(Beginning of Data shown)
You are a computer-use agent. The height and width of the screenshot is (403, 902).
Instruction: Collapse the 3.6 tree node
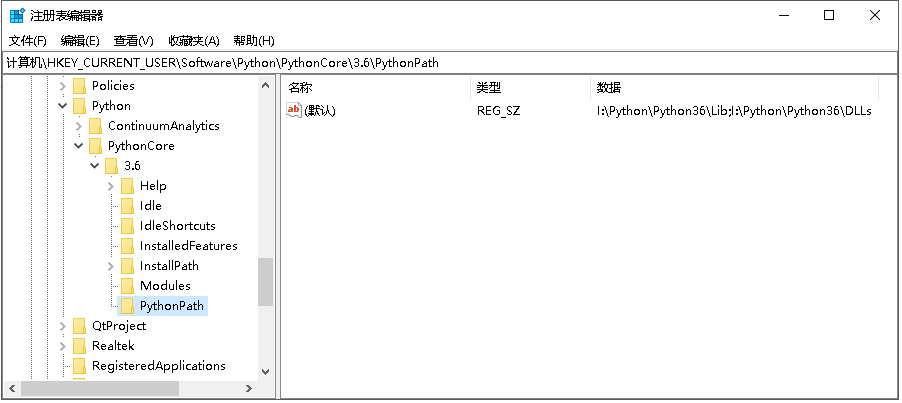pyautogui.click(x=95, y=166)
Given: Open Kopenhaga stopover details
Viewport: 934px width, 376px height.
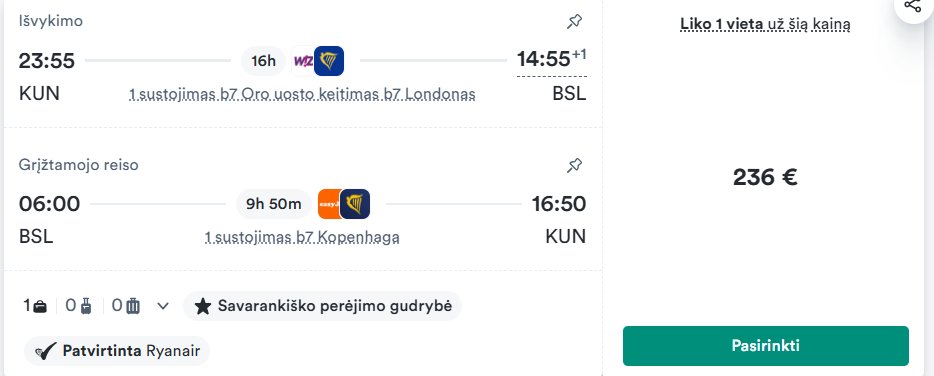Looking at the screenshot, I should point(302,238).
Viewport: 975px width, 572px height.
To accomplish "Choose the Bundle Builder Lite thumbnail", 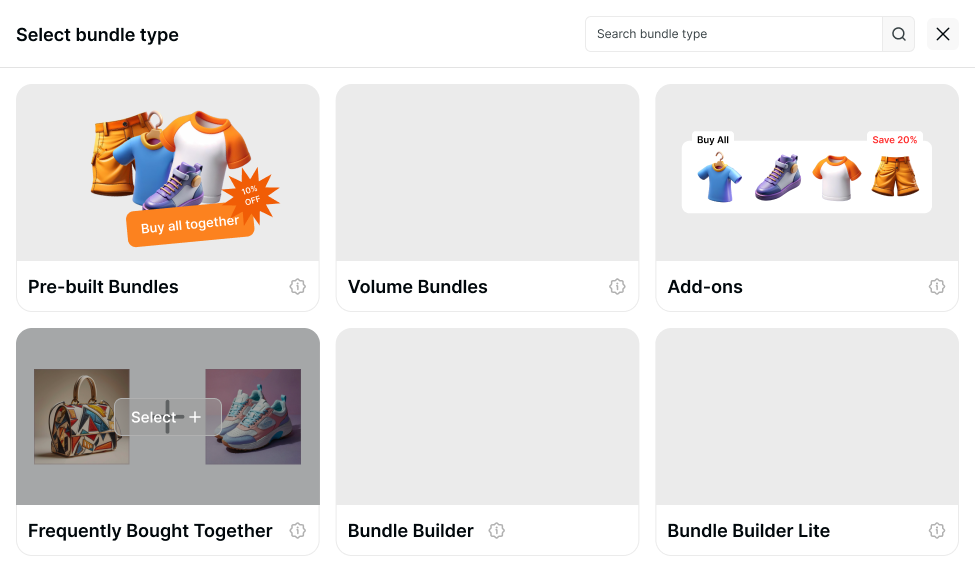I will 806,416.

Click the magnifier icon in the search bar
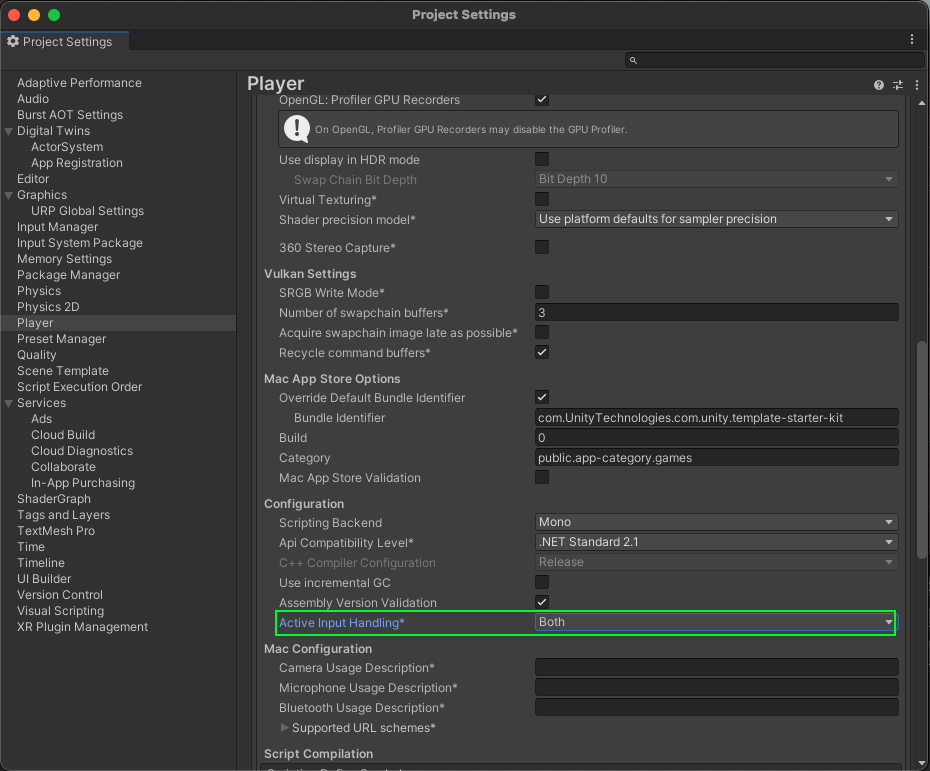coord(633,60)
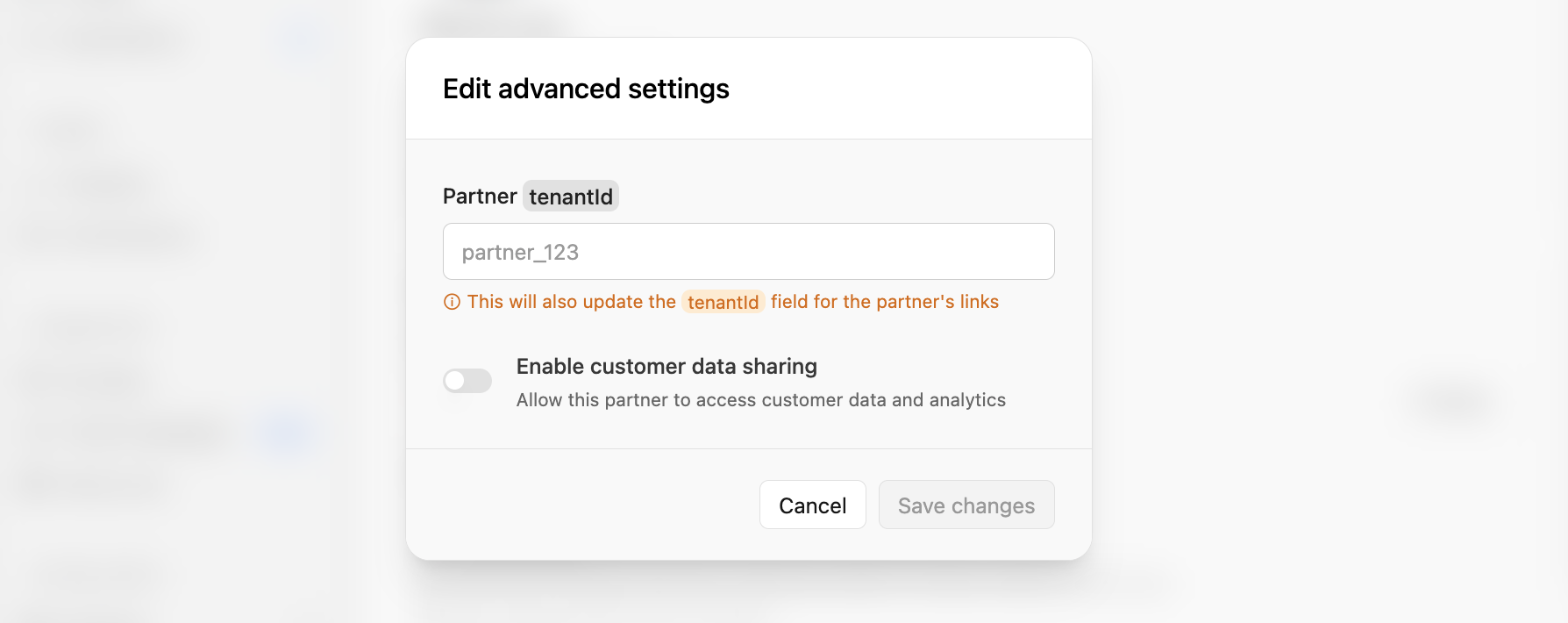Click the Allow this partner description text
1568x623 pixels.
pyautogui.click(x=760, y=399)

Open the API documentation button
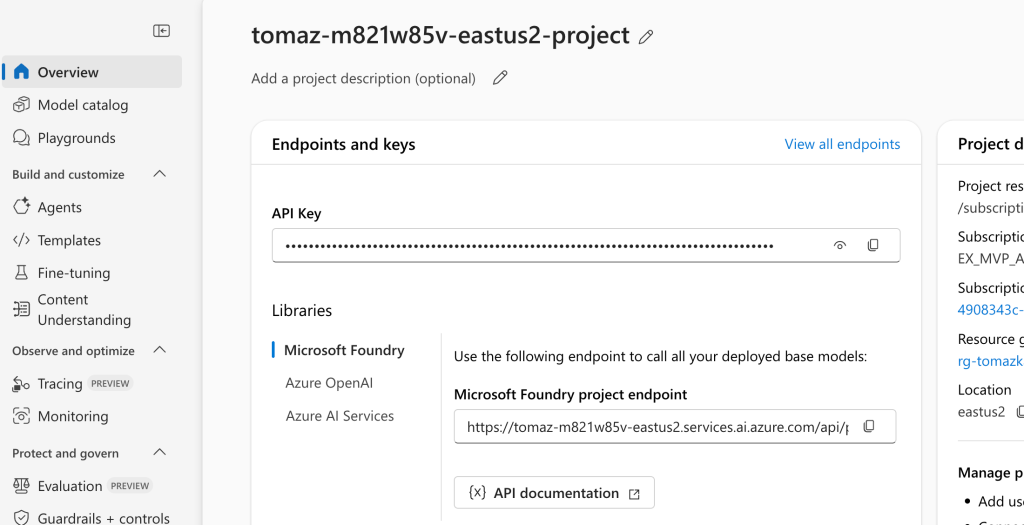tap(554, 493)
(End of Data shown)
Your assignment: Beginning with the first line of the material above, please output each line exactly through the line that contains "Given: Open Kopenhaga stopover details", and only those, leaving out pictures.

Response to the task:
You are a computer-use agent. The height and width of the screenshot is (403, 902).
Instruction: Collapse the 3.6 tree node
pyautogui.click(x=95, y=166)
Given: Open Kopenhaga stopover details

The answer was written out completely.